To build `recosystem`

, one needs a C++ compiler that supports
the C++11 standard. Then you can edit `src/Makevars`

(`src/Makevars.win`

for Windows system)
according to the following guideline:

- The default
`Makevars`

provides generic options that should apply to most CPUs. - If your CPU supports SSE3 (a list of supported CPUs), add

```
PKG_CPPFLAGS += -DUSESSE
PKG_CXXFLAGS += -msse3
```

- If not only SSE3 is supported but also AVX (a list of supported CPUs), add

```
PKG_CPPFLAGS += -DUSEAVX
PKG_CXXFLAGS += -mavx
```

After editing the `Makevars`

file, run `R CMD INSTALL recosystem`

to install `recosystem`

.

The plot below shows the effect of parallel computing and the compiler option on the performance of computation. The y axis is the elapsed time of the model tuning procedure in the previous example.

## References

[1] Chin, Wei-Sheng, Yong Zhuang, Yu-Chin Juan, and Chih-Jen Lin. 2015a. *A Fast Parallel Stochastic Gradient Method for Matrix Factorization in Shared Memory Systems*. ACM TIST.

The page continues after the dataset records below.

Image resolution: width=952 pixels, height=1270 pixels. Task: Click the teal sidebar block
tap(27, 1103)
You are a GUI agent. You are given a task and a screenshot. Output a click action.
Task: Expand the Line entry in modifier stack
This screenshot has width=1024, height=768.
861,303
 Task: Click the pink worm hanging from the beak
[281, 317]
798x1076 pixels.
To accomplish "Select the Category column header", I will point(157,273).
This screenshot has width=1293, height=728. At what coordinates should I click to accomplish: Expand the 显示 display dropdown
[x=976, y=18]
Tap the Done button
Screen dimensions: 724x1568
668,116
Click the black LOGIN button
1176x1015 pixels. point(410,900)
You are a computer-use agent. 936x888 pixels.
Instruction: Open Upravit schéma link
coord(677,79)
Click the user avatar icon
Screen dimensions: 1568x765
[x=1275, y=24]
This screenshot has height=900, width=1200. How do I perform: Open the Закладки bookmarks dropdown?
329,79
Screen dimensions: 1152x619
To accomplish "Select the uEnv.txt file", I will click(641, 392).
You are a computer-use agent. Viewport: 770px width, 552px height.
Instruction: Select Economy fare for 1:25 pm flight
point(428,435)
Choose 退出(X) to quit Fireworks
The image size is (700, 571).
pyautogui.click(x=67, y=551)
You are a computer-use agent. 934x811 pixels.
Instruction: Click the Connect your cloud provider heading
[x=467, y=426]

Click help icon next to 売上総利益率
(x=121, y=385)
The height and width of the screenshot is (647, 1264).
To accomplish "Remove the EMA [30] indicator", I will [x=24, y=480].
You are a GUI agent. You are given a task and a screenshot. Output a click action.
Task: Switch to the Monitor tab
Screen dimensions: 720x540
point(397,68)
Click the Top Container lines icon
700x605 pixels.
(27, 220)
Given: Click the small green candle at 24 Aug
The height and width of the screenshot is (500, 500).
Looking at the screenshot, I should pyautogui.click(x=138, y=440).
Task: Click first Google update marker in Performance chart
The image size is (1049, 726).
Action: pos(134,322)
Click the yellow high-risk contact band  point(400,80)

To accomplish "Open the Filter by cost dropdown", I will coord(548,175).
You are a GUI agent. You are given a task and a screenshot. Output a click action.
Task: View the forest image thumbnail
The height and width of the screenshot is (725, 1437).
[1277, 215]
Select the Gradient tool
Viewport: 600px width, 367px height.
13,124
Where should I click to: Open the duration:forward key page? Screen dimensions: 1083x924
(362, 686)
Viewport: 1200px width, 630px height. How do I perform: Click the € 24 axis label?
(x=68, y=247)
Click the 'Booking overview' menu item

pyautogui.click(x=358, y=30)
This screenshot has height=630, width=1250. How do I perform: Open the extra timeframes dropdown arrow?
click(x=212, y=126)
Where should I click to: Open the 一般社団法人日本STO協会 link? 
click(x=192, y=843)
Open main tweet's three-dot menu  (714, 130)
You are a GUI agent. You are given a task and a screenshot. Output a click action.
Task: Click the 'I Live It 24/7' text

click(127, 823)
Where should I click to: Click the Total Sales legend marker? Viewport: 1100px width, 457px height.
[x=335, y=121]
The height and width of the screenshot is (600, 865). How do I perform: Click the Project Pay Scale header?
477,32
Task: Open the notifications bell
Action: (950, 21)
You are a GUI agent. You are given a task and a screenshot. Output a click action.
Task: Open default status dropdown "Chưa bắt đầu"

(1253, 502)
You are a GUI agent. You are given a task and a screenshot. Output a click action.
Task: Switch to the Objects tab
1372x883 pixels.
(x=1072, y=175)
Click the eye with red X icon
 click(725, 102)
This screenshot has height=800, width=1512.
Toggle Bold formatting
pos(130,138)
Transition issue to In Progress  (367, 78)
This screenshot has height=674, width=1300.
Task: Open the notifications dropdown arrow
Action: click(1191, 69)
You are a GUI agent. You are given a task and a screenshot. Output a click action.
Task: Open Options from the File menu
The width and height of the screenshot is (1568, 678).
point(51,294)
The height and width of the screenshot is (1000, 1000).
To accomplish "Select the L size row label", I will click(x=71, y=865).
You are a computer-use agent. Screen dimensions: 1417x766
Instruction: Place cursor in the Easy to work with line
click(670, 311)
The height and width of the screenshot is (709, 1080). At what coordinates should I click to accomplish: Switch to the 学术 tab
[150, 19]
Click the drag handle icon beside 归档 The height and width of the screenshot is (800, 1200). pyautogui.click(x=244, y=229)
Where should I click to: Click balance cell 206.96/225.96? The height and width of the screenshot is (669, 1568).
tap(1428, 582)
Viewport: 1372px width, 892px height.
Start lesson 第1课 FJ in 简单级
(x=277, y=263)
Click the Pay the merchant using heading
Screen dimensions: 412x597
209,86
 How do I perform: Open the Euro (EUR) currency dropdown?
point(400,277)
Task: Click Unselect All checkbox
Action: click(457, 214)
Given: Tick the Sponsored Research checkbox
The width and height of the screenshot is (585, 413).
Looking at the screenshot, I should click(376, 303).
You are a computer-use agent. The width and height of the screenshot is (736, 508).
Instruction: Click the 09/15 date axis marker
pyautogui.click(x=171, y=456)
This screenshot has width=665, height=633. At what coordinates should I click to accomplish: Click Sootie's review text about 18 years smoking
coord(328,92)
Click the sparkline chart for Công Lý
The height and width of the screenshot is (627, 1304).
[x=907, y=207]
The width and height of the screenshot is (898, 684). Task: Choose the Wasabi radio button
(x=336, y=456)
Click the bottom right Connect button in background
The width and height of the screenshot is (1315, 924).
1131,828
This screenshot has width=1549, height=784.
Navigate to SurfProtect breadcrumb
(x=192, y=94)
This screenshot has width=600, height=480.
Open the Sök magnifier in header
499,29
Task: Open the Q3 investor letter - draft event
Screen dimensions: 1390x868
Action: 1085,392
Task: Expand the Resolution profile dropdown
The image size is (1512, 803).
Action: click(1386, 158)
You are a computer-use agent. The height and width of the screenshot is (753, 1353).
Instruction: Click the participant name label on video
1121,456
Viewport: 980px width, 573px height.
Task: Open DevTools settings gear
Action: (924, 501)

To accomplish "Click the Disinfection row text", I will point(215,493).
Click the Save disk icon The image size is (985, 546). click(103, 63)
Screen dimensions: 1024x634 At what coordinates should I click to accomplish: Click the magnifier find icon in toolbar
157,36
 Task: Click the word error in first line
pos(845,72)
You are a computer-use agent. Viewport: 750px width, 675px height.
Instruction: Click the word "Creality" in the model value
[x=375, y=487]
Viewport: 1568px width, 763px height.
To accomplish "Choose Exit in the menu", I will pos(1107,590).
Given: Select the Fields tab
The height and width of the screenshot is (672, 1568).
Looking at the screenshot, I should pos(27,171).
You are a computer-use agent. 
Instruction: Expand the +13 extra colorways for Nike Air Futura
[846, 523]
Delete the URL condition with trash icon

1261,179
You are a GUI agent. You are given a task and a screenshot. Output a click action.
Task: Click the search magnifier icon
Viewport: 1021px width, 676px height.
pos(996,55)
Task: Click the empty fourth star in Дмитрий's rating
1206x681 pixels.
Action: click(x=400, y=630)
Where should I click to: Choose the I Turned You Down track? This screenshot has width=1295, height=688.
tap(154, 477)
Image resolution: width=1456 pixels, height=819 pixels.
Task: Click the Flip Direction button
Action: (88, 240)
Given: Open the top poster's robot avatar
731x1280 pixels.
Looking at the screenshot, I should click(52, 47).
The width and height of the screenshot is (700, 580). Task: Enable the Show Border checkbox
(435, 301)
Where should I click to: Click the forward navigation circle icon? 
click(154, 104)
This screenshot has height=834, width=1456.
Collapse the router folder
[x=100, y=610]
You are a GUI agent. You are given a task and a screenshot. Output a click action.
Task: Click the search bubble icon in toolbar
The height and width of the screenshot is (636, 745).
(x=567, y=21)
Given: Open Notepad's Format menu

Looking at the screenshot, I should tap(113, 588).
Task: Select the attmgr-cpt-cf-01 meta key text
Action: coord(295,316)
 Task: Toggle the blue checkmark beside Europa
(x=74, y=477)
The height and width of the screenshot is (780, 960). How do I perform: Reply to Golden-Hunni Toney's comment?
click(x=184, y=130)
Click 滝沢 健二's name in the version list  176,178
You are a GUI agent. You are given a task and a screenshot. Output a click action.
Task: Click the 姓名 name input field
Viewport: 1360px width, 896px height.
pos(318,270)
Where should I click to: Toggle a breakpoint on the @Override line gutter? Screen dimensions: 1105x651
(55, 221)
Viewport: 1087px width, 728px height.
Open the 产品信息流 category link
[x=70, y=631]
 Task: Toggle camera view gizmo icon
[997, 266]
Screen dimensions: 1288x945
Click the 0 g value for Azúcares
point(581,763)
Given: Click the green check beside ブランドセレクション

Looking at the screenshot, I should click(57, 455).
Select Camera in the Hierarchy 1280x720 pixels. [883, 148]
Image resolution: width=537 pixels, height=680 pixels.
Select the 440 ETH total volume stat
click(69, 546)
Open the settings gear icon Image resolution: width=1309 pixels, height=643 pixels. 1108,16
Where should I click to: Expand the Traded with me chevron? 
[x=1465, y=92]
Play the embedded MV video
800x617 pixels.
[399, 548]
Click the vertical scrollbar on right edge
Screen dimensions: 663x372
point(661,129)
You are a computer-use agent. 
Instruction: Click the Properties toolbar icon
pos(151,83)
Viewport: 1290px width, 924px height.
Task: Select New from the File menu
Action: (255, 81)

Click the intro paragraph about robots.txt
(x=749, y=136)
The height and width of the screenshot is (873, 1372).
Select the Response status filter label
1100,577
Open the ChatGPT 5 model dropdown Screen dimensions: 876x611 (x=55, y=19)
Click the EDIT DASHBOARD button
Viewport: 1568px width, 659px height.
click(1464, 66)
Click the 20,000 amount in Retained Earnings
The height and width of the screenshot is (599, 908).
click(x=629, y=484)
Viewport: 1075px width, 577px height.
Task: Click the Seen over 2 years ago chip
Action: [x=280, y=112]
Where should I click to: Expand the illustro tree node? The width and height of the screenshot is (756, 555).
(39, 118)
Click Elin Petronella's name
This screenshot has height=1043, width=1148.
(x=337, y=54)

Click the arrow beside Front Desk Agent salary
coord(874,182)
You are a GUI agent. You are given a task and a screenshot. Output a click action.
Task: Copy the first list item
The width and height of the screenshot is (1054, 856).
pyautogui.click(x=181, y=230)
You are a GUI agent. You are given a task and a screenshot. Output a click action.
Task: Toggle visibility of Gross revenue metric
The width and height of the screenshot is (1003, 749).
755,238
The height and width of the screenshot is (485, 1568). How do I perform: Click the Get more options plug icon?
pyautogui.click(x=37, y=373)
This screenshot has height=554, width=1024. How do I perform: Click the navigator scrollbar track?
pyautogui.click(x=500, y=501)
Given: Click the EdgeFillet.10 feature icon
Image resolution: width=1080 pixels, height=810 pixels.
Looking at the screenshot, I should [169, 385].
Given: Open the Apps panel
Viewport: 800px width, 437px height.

[2] Chin, Wei-Sheng, Yong Zhuang, Yu-Chin Juan, and Chih-Jen Lin. 2015b. *A Learning-Rate Schedule for Stochastic Gradient Methods to Matrix Factorization*. ACM TIST.

[3] Lin, Chih-Jen, Yu-Chin Juan, Yong Zhuang, and Wei-Sheng Chin. 2015. *LIBMF: A Matrix-Factorization Library for Recommender Systems*.

[4] F. Maxwell Harper and Joseph A. Konstan. 2015. *The MovieLens Datasets: History
and Context*. ACM Transactions on Interactive Intelligent Systems (TiiS) 5, 4,
Article 19 (December 2015), 19 pages.